Why is breast density important?
There are two primary concerns regarding the amount of fibroglandular tissue present on mammograms. The first is that mammograms of breasts that are dense are more limited than mammograms of breasts that are not dense (i.e., “fatty”). Simply put, it is more likely that a cancer present in a dense breast will be obscured and, therefore, not recognized, than a cancer present in a fatty breast.
The reason for this is that many cancers have the same x-ray attenuation as that of the dense, fibroglandular tissue. That is, both the cancer and the dense normal tissue appear white on mammography, and the margins of each may not be perceptible. In contrast, the white of the cancer may stand out against the dark appearance of the fatty tissue, making it much more likely to be identified. To identify cancer in a dense breast, one must rely on secondary signs that reflect changes in the tissue surrounding the cancer, such as spiculations or distortion of the architecture, which are often subtle, if visible at all.
This limitation of mammography in dense breasts is well known by radiologists that interpret mammograms and is noncontroversial. In contrast, ultrasound is not based upon these same x-ray attenuation principals, and, therefore, can detect some of these mammographically occult cancers. Breast MRI is even better at detecting them.
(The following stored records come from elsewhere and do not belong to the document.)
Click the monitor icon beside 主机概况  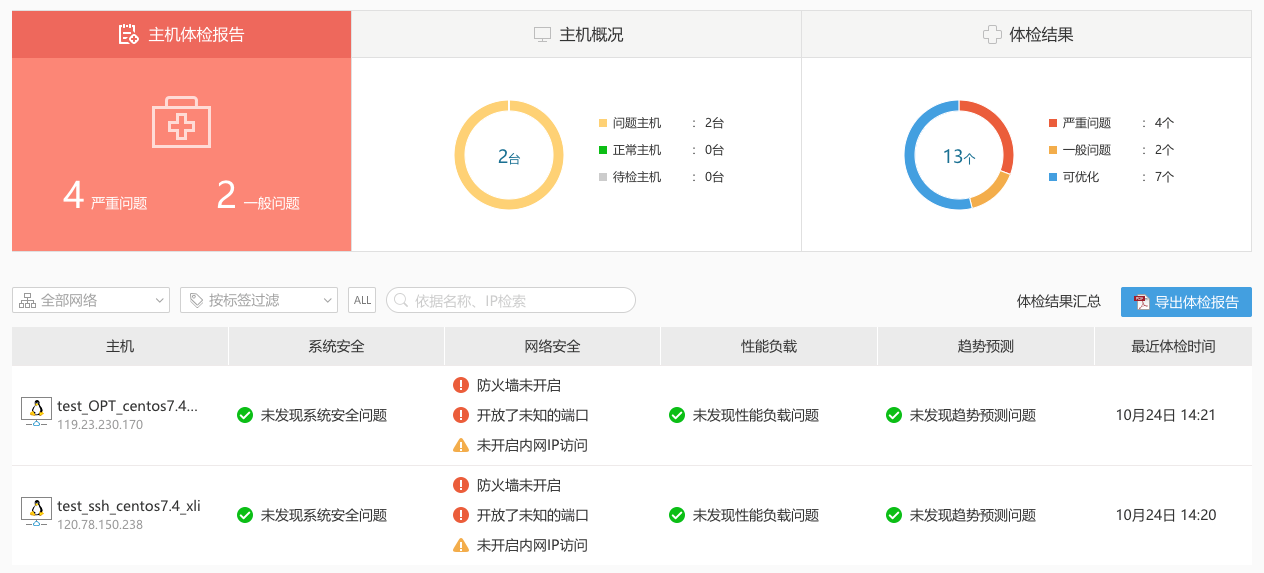tap(542, 35)
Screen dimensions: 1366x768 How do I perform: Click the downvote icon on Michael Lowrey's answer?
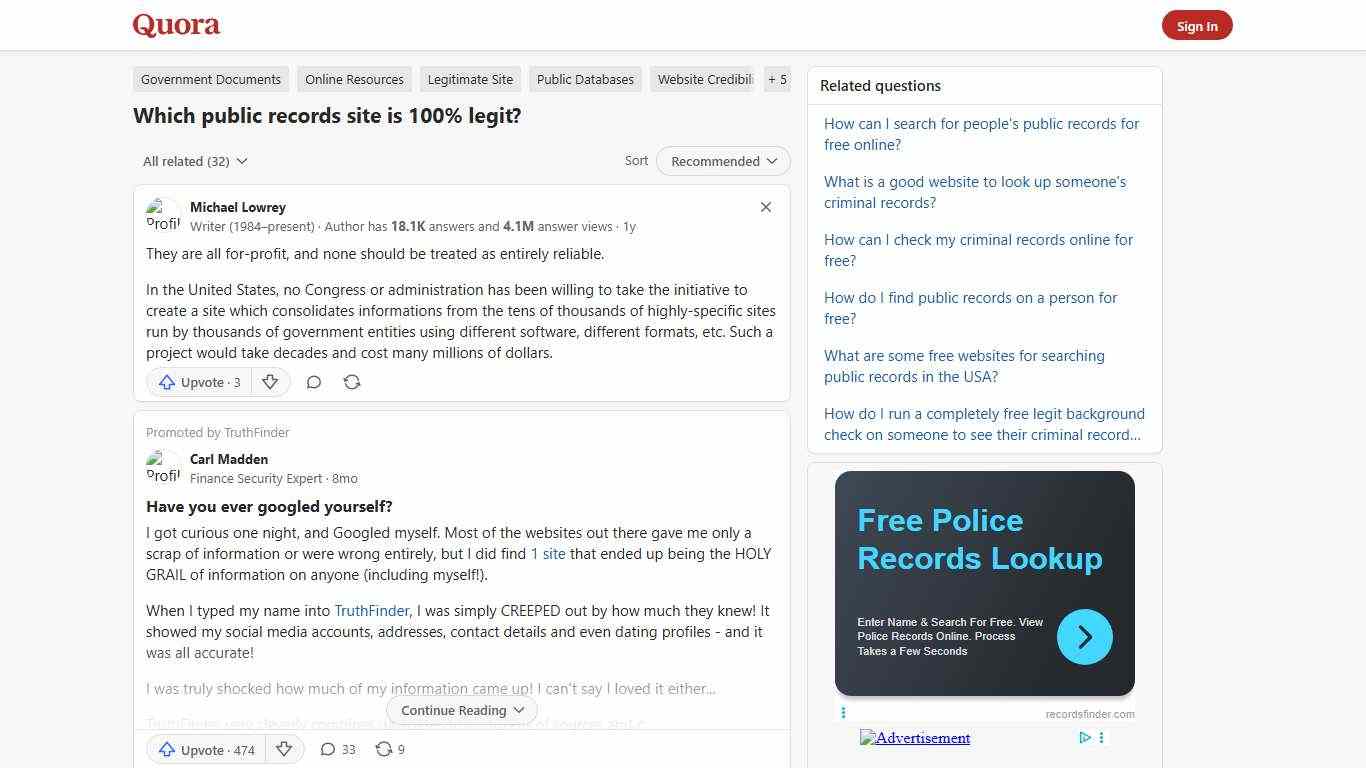pyautogui.click(x=270, y=382)
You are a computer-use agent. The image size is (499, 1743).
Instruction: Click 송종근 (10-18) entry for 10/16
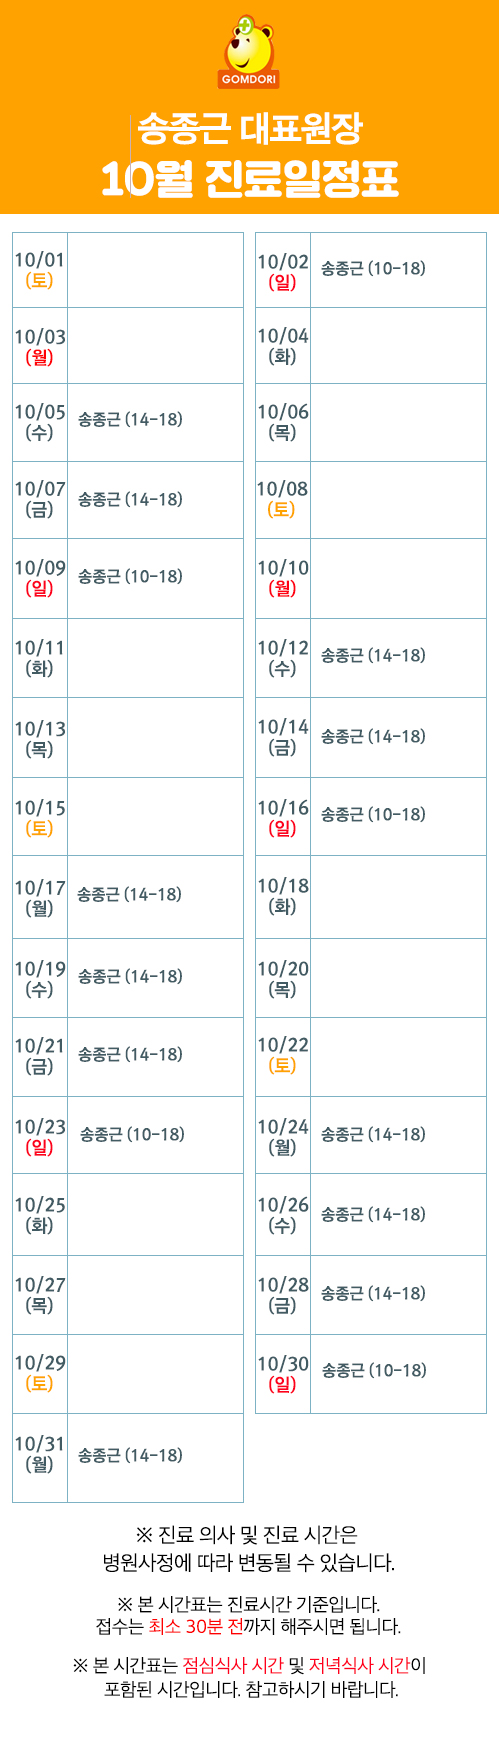(373, 814)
This is one of the reasons why some have advocated “additional screening options” for women who have dense breasts. (There are other reasons why neither ultrasound nor MRI can actually replace mammography for screening at this time).
The second concern is the possibility that having dense breasts in and of itself confers a higher risk of developing breast cancer; in other words, that there is an actual relationship between breast density and developing breast cancer. This notion is currently a hot topic, particularly in the lay media, and appears to be encouraged by companies who manufacture software designed to quantitatively measure breast density on a mammogram. Careful review of the pertinent studies and the actual data paints a much more ambiguous picture. It turns out, that it is deceptively difficult to determine what, in fact, constitutes a “dense breast.” It does seem likely that there is a slightly increased risk of breast cancer in women whose breasts are subjectively considered to be dense. Most breast imagers believe that further study is necessary prior to incorporating breast density data into screening guidelines.
The decision of whether or not to pursue additional screening with breast ultrasound or MRI is complex. It should be remembered that mammography is the only modality that has actually been proven by studies to reduce mortality from breast cancer, and annual (or biannual) mammography after the age of 40 is recommended for screening by all medical organizations. Family history, results of any previous breast biopsies and other personal risk factors, as well as breast density, should all be taken into consideration when making this decision. This is a discussion that is best done with your breast care physician.